High Energy Physics CMS Tier-2 Facilities#

Overview of Resources#

The following are the most important computing resources available to CMS Tier-2 users:#

  • SSH login access: login.hep.wisc.edu
  • Open Science Grid gatekeeper: cmsgrid01.hep.wisc.edu, cmsgrid02.hep.wisc.edu (GLOW)
  • UW Campus Condor Grid#

    • glow.hep.wisc.edu: pool of 3000 CPU cores. Includes the Wisconsin CMS Tier-2 resources, which give 1st priority to CMS users.
    • cm.chtc.wisc.edu: Wisconsin’s Center for High Throughput Computing (CHTC). Pool of 1500 CPU cores.
    • condor.hep.wisc.edu: pool of desktop machines and submit hosts
    • Typically we (CMS) have access to 1000s of CPU coress at any time - Jobs that you submit from hep.wisc.edu “flock” to all the other sites beyond condor.hep.wisc.edu. Do not hesitate submitting as many jobs as you need to.
  • 1000 TB (and growing) of storage space in HDFS#

Batch Processing using Condor#

Condor may be used directly for running CMS jobs on our cluster. Once submitted, the jobs flock all over the UW campus grid. In particular, the jobs run on Grid Laboratory Of Wisconsin (GLOW) or Wisconsin’s Center for High Throughput Computing (CHTC) cluster. The only storage areas common to this entire domain are AFS and HDFS. AFS is used for software. HDFS is used for CMS data files.#

It is best to design jobs to have a runtime around 12 hours or less to avoid wasting a lot of computing time whenever jobs are preempted by other jobs with higher priority. On CMS-controlled resources, job preemption may only happen after the job has been running for 24 hours, so definitely avoid jobs with runtimes longer than 24 hours.#

Abridged instructions for CMS Users#

The batch jobs are started by submitting a script to condor: condor_submit#

You can watch the progress of your jobs using: condor_q#

You can watch the progress of all jobs running on the system using: condor_q -global#

You can check the status of the compute pools using:#

condor_status -pool condor.hep.wisc.edu
condor_status -pool glow.cs.wisc.edu
condor_status -pool cm.chtc.wisc.edu

You can ssh to a job to debug it interactively using:#

condor_ssh_to_job *jobid-here*

“farmout” shell script for submitting a bunch of CMSSW jobs#

You may use my sample shell script called “farmout” that submits CMSSW jobs to fully process a dataset.

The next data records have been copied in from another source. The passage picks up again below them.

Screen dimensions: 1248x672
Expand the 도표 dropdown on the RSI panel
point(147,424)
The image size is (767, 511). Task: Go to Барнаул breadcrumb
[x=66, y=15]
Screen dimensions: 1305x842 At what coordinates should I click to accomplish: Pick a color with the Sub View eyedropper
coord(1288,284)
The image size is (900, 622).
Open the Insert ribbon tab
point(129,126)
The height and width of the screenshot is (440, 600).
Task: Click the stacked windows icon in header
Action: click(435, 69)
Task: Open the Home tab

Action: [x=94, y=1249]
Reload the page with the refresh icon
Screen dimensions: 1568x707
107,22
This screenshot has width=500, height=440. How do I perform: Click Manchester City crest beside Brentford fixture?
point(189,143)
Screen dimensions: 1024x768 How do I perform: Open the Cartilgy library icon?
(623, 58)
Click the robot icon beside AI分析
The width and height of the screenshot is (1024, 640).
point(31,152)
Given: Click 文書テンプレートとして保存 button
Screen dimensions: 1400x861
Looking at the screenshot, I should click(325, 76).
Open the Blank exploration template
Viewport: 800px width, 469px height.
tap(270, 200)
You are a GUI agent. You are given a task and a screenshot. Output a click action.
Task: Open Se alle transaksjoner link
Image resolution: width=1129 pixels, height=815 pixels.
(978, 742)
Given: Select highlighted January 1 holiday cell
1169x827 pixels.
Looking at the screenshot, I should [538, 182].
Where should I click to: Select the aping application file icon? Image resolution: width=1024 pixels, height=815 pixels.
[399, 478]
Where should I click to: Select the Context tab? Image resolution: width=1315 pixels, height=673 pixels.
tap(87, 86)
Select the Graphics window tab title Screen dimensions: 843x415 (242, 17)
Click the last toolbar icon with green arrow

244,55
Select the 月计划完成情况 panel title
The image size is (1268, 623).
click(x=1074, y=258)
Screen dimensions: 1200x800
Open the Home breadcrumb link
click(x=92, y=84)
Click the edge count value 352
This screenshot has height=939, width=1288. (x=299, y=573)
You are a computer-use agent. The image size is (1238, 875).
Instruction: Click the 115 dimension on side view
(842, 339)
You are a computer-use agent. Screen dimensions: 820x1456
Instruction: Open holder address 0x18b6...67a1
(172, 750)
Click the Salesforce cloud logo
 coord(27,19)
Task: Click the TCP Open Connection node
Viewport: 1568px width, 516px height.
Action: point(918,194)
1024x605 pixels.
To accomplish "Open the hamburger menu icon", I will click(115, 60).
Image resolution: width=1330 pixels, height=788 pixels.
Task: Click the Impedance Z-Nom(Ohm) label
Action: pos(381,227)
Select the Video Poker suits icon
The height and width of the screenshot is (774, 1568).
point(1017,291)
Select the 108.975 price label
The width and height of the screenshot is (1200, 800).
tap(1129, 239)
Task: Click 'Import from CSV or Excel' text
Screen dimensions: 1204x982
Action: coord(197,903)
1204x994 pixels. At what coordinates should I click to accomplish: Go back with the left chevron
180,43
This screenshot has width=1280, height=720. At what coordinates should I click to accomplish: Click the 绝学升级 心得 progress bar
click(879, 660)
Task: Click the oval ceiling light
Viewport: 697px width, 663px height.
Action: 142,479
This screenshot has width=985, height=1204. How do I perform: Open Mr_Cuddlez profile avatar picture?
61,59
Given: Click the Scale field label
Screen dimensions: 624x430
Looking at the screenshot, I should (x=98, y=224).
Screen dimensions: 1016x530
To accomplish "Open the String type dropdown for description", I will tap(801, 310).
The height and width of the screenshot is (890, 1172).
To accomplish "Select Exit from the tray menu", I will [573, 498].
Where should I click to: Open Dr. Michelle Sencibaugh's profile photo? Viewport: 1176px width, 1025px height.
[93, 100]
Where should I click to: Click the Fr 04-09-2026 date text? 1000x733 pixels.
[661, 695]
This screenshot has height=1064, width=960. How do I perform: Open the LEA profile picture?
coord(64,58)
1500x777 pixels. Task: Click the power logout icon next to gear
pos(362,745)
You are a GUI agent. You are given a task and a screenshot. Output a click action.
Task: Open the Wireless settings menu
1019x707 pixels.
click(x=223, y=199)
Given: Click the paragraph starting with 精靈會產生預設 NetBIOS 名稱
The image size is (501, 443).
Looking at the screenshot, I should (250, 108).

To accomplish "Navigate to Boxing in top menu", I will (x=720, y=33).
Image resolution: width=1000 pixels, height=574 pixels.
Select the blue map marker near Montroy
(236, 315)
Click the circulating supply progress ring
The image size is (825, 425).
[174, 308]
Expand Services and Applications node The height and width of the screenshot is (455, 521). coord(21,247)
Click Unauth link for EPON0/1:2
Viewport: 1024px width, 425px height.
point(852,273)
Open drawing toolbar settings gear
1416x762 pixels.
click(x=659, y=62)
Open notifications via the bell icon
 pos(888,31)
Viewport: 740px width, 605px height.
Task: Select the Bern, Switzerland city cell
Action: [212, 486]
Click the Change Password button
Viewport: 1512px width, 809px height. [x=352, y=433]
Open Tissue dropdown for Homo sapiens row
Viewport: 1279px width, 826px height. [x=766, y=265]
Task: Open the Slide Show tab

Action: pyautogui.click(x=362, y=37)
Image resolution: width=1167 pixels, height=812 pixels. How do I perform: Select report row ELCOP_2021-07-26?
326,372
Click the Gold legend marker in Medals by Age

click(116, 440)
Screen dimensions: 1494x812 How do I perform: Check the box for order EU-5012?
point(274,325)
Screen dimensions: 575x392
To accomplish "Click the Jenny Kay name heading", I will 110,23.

This automatically submits the jobs from an appropriate /scratch directory where logs will accumulate. The data files are copied to HDFS.#

Example simulation submission:#

/afs/hep.wisc.edu/cms/cmsprod/bin/farmoutRandomSeedJobs \
    dataset-name \
    total-events \
    events-per-job \
    /path/to/CMSSW \
    /path/to/configTemplate.py

Example analysis submission:#

/afs/hep.wisc.edu/cms/cmsprod/bin/farmoutAnalysisJobs \
    jobName \
    /path/to/CMSSW \
    /path/to/configTemplate.py

Use the –help option to see the options used by these scripts.#

Your data files will be stored in HDFS under /hdfs/store/user/username. See the FAQ for more information on how to manage your files, how to use farmout, and how to use Condor.#

Running Jobs through the Grid#

The Wisconsin CMS Tier-2 is part of the Open Science Grid (OSG). Our Globus gatekeeper is cmsgrid02.hep.wisc.edu and our site name is GLOW-CMS or T2_US_Wisconsin, depending on which information system you are using.#

You can submit analysis jobs to our site through the CMS CRAB tool. Instructions for using CRAB from UW-HEP are here.#

For further information on submitting jobs through Open Science Grid, see “Grid Support”/“Support For Users” on the OSG home page.#